§ **Text provided**
____________________

By BRAD RICH

Tideland News Writer

Commercial fishermen and their supporters are bracing for another attempt to get the state General Assembly to place striped bass, red drum and speckled trout off limits for commercial harvest and sale.

The “game fish” bill for the three species, which has failed to win legislative approval several times since 2009, hasn’t been introduced yet this session. But the North Carolina chapter of the Coastal Conservation Association, which has pushed the bill repeatedly, has left little doubt it’s going for it again, and sources say it might be introduced this week, possibly as early as today (Wednesday).

“Parker Poe, led by Bruce Thompson, and Brubaker & Associates, led by former House Speaker Harold Brubaker, are the registered lobbyists for CCANC this session,” a statement on the CCA website reads. “Their teams are already hard at work on our efforts to obtain game fish designation for red drum, spotted sea trout and striped bass.

“House Speaker Thom Tillis (Mecklenburg) has directed Representative Tom Murry (Wake) and Representative Tim Moffitt (Buncombe) to lead the game fish efforts in the North Carolina House. Through their leadership, we have been contacting both House and Senate members to gauge their support and enlist bill sponsors in both chambers.

“CCANC is encouraged by the support we are receiving, especially in the House. We recognize that the Senate will prove more challenging, as there are some Senators who have expressed support for the commercial industry on this issue. However, we are working with several members of that body to make sure that we will be ready to proceed.”

The message ended by urging CCA members to be ready “to walk the halls of the legislature with us as we make our push for game fish.”

The last version of the bill was House Bill 353, filed in 2011. It passed a first reading and was referred to Committee On Commerce and Job Development’s Subcommittee on Business and Labor. Eventually, it was withdrawn and re-referred to the full committee, where it languished.

But it was one of several issues the legislature kept alive for review last summer by the legislature’s Marine Fisheries Committee. A previous legislative panel, the Joint Legislative Study Commission on Seafood and Aquaculture, had included scientists and representatives of the commercial and recreational fishing industries, but the new panel, established last year, was comprised only of legislators.

____________________

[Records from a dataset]
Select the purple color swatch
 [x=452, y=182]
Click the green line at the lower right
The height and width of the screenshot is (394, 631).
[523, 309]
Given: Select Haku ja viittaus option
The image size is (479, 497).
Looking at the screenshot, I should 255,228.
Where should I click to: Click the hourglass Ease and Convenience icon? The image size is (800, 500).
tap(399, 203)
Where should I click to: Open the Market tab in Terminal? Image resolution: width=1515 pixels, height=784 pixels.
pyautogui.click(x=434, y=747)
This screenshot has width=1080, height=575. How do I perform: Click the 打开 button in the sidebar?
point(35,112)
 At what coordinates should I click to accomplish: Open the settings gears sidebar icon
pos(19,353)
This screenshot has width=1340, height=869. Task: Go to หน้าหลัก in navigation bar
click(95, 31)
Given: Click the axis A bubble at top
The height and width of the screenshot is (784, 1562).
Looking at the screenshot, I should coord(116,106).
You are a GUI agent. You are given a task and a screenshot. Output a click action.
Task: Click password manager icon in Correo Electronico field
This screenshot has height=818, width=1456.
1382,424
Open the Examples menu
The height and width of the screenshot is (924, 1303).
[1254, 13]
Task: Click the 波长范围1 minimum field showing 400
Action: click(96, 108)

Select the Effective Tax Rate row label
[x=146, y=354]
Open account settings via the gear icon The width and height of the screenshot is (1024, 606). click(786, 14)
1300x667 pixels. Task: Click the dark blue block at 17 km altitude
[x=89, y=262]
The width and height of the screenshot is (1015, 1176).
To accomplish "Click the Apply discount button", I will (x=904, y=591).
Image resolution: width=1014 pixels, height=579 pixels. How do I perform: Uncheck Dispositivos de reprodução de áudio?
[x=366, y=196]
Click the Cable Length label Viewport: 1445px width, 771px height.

____________________

§ **Exercise set**
[A] How would you say this sentence from the game fish bill article in Spanish: "The last version of the bill was House Bill 353, filed in 2011."
[B] Can you extend the game fish bill article beyond its final sentence?

§ **Answers to the problems**
[A] La última versión del proyecto de ley fue el House Bill 353, presentado en 2011.

[B]
That legislative fisheries committee, which had already met in February and March, in its final meeting in April meeting did not even discuss the legislation.

At the time, Sean McKeon, head of the N.C. Fisheries Association, the largest trade and lobbying group for commercial watermen, said he was pleased that the fisheries panel, chaired by Sen. Harry Brown, Republican-Jacksonville, and Rep. Dan McCormick, a Republican who represents Yadkin, Iredell and Surry counties, had not seen fit to give the game fish bill a push.

“I think we’ve dodged a bullet for now,” McKeon said then. “But I still wouldn’t be surprised to see the bill come up again in some form during the next session of the General Assembly.”

The CCA website indicates House Bill 353 is indeed still kicking, and provided a link to that old legislation, which in addition to making the species off limits to commercial fishermen, also provided $1 million to compensate at least some of them for lost income.

Brown, who is majority leader in the Senate, said Monday there has been no bill introduced in his chamber and so there has been no discussion “at this point.” He said he was unaware of the status of the bill on the House side.

McKeon said he had heard rumors that the bill was coming back, most likely in “stealth” fashion, attached to some other legislation, such as a bill that was introduced to increase boat license fees to help fund dredging of shallow-draft inlets.

“The CCA hired the former House speaker to lobby for them,” he said, referring to Brubaker, “and he doesn’t come cheap. They’re probably expecting more than just someone to put a new face on the organization. They want something done.

“Sadly,” added McKeon, “the Republican leadership will probably go along with this, if for no other reason than to just get it over with. They’re probably being told that, ‘Oh, the commercial fishing industry is dying anyway.’ We (commercial fishermen) have been losing friends in the General Assembly by attrition, and most of the leadership now just doesn’t seem interested in the truth about this legislation.

“We invite them to come down here and talk about it, to see what it would do, but they don’t come. This bill will probably pass in some form, if not this year, then next year, maybe in some ‘compromise’ form that won’t be a compromise. And it will be a sad day for North Carolina and for the Republican Party.

“I’m a lifelong Republican and proud of it,” McKeon continued. “But in my opinion, if they do this, the Republican Party will have become just what they said they Democrats had become: A group that is just doing what it pleases without regard to the law and to what it does to other people.

“There is no scientific justification for this legislation and there’s no biological reason and no economic reason. If this goes through – and again, I think it will – it will have been driven by a very small group of people not from this part of the state.

“They say it doesn’t matter economically to the commercial fishermen, but I don’t care if it’s just 1 percent or 2 percent of someone’s income, in these times, that matters,” McKeon added. “We have very few fish houses left and some of them are just barely hanging on. Every little bit hurts. And there’s no reason to do this, other just greed and avarice and, I guess, revenge.”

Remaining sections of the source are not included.